- SHORT PROBLEM:
Extract the lines of the listing below that run from the line containing "This screenshot has width=1512, height=805." down to the line containing "(420, 156).", including both of those lines, and copy them exactly.

Entries from a dataset:
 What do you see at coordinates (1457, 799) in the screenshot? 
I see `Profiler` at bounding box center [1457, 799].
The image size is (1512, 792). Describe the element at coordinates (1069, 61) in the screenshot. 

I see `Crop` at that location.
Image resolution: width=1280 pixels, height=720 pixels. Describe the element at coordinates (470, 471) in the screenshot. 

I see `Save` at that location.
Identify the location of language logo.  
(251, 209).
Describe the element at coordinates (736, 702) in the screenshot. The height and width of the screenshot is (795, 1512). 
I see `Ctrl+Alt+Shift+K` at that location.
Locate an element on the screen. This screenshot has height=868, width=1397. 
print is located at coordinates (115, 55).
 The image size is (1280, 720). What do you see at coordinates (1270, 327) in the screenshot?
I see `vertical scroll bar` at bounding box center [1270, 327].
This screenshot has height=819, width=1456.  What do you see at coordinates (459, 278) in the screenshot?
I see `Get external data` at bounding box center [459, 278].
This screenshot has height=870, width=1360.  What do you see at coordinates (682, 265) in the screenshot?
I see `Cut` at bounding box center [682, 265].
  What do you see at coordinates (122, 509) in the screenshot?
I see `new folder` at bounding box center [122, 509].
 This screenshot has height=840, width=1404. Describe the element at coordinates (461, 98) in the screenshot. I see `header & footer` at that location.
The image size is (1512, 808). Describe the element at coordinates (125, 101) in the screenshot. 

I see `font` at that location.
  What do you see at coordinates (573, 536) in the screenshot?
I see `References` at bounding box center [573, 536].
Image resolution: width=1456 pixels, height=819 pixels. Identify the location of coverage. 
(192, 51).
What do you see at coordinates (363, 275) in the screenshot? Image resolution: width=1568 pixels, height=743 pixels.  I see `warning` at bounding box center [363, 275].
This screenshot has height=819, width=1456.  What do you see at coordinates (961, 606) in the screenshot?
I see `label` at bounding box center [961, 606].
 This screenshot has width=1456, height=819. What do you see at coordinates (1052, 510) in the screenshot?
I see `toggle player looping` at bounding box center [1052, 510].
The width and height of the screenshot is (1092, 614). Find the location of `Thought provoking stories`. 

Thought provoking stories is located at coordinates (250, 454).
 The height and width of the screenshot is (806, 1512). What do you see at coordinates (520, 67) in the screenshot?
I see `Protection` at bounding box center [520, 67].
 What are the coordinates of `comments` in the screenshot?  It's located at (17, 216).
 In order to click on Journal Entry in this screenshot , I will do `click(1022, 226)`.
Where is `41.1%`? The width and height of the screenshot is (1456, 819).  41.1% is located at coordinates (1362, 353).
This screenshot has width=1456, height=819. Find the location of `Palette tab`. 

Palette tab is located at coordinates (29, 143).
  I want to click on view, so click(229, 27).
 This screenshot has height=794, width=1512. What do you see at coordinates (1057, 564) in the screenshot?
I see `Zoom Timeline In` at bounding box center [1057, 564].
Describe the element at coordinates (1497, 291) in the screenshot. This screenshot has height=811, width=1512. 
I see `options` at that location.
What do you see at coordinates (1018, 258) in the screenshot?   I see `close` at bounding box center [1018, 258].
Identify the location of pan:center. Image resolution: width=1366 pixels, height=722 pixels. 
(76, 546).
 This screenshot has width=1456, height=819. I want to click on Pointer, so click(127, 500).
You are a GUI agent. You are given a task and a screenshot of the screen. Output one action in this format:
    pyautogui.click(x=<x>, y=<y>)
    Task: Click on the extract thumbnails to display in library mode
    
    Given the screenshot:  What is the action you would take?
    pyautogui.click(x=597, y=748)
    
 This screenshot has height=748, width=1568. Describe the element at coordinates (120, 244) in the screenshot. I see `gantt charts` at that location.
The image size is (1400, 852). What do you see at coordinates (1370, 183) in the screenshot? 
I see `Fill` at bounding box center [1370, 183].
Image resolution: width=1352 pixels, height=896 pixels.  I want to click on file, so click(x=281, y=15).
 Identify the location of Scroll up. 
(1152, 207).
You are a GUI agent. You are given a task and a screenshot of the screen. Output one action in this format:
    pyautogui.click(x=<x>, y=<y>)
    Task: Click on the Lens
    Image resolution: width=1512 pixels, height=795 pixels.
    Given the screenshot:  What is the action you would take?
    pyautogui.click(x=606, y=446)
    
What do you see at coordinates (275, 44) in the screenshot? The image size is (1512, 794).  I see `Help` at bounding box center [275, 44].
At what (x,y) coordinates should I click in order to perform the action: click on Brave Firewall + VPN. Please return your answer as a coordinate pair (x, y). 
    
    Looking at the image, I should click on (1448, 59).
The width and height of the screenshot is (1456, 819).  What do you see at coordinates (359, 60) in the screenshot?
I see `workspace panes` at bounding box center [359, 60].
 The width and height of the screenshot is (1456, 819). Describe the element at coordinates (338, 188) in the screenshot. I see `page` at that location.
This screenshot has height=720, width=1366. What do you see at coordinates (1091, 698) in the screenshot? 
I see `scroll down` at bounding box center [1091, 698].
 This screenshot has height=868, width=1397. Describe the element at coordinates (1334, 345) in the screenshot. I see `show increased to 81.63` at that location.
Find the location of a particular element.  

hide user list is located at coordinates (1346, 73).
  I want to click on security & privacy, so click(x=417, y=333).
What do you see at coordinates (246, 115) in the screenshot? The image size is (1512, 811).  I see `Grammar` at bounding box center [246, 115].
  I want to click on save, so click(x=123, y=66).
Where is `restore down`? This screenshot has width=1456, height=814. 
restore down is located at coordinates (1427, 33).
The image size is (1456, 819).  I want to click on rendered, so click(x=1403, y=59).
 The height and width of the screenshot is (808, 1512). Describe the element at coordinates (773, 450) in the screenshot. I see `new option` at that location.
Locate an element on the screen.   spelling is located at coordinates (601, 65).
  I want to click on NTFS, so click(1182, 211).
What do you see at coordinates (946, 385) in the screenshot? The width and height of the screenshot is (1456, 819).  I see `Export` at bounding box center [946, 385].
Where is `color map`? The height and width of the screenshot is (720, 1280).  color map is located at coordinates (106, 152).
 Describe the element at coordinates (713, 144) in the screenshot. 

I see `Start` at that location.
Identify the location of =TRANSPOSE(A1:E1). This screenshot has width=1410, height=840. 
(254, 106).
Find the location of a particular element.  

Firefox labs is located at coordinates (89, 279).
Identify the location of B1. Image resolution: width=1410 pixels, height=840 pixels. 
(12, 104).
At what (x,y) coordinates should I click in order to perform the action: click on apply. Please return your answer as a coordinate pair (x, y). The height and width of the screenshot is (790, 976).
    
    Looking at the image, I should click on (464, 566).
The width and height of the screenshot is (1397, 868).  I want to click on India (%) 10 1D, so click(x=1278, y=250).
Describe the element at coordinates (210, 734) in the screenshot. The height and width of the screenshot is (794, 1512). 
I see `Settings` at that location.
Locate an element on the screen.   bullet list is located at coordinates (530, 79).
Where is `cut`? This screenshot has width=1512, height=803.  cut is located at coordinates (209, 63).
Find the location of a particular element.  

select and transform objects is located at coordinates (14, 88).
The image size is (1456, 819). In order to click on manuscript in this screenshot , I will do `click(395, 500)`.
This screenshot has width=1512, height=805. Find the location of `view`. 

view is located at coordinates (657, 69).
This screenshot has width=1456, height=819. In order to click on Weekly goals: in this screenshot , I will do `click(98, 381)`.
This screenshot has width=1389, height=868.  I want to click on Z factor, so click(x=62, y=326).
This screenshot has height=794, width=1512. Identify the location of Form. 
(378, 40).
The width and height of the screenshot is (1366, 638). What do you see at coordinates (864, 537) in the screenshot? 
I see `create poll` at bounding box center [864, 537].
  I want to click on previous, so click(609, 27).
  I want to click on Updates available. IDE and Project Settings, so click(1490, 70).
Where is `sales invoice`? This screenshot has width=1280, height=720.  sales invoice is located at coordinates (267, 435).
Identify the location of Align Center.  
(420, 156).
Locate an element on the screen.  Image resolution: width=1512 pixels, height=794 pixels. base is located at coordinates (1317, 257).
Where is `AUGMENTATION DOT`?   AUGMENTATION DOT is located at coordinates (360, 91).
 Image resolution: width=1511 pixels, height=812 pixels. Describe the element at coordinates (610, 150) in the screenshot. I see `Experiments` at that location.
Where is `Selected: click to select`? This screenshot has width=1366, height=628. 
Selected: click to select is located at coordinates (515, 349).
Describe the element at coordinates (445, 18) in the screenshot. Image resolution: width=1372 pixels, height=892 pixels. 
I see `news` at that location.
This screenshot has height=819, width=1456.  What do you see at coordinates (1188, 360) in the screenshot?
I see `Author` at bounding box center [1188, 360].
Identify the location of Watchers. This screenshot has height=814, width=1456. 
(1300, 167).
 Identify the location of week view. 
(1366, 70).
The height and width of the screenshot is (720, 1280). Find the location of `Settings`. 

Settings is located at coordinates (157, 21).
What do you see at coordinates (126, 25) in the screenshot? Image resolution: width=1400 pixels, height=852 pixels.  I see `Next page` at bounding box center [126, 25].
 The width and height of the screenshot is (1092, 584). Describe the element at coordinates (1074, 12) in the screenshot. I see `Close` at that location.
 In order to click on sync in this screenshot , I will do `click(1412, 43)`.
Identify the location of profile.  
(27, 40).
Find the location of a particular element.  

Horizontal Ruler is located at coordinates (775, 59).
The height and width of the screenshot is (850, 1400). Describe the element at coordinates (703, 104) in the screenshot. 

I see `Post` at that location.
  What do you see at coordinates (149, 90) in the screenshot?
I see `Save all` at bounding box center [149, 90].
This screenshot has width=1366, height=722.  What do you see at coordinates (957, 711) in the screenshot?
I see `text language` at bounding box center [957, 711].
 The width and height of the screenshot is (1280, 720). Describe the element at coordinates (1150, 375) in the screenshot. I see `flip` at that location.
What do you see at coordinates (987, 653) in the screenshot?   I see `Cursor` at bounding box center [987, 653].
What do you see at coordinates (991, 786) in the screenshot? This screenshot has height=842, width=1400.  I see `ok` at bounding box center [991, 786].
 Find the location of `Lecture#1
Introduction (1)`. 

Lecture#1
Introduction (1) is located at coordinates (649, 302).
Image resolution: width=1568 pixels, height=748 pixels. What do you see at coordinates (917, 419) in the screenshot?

- EXERCISE RESPONSE:
This screenshot has width=1512, height=805. Find the location of `view`. 

view is located at coordinates (657, 69).
This screenshot has width=1456, height=819. In order to click on Weekly goals: in this screenshot , I will do `click(98, 381)`.
This screenshot has width=1389, height=868.  I want to click on Z factor, so click(x=62, y=326).
This screenshot has height=794, width=1512. Identify the location of Form. 
(378, 40).
The width and height of the screenshot is (1366, 638). What do you see at coordinates (864, 537) in the screenshot? 
I see `create poll` at bounding box center [864, 537].
  I want to click on previous, so click(609, 27).
  I want to click on Updates available. IDE and Project Settings, so click(1490, 70).
Where is `sales invoice`? This screenshot has width=1280, height=720.  sales invoice is located at coordinates (267, 435).
Identify the location of Align Center.  
(420, 156).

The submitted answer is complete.